Oct 27, 2012 - 11:52 pm
My Father was diagnosed with Small Cell Lung cancer about a month ago. The cancer has most likely metastasized to his brain. Although he does not seem to be suffering any major ill effects from the tumor in his lungs, the same cannot be said about the brain.
In the span of less than a month, my father has developed an array of symptoms which have made the news and subsequent treatment of the cancer seem like an afterthought. It began with memory loss and then serious difficulty speaking. At first, it just sounded like someone suffering from the verbal equivalent of dyslexia.

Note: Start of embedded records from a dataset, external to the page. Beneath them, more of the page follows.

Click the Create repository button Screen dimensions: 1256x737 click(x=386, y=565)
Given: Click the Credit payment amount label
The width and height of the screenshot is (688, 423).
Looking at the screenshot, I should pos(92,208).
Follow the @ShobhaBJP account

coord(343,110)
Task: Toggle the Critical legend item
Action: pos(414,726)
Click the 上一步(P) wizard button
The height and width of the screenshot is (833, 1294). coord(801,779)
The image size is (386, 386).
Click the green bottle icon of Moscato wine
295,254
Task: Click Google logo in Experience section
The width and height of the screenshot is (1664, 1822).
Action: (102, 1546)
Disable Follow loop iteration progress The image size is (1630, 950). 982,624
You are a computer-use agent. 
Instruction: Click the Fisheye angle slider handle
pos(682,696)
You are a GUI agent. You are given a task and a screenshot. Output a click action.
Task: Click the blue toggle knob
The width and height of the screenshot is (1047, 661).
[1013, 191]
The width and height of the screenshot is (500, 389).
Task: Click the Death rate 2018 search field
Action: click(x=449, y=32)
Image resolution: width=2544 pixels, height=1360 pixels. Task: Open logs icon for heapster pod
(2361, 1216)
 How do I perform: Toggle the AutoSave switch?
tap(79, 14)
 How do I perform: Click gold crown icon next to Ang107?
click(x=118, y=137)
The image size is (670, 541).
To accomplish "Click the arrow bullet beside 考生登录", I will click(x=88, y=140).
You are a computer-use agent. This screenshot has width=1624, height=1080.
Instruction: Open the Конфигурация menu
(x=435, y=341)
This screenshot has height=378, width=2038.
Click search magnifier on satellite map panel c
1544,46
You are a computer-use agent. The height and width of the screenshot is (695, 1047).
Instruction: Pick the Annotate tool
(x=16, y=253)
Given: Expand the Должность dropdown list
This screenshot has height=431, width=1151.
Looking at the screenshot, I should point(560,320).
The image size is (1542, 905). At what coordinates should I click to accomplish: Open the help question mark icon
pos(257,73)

Lately however, he has been mixing up genders – referring to me in the feminine and even confusing me for my sister.
He’s also begun hallucinating and seems to be displaying signs of paranoia. He’s gotten in the habit of calling me late at night – my number is programmed on his phone – to complain about everyone around him, principally my mother.
He apparently tried to drive earlier today and couldn’t. He vacillates between bouts of rage to feelings of utter helplessness and despair.
What makes this doubly difficult is the fact that he lives overseas. It’s an 11 hour flight from the East coast. While I had every intention of visiting him as soon as possible as recently as last week, his deteriorating mental state has made it practically impossible for me to have a meaningful conversation with him. Between the difficulty speaking, the hearing loss, confusion, and hallucinations, I feel like my father is no longer with us. I am not even sure about my visit at this point.
Fortunately, and for no particular reason, I did tell me father that I loved him about six months ago. He was well then and seemed to have really appreciated it. Although I have many pictures of him when he was healthy, I only have one video; maybe two.
I want to remember him when he was well. I want to be able to remember what he sounded like when he could speak, think and express himself. I also think I have a voice message of him wishing me a happy birthday a few months ago. For some reason, I made sure to save it.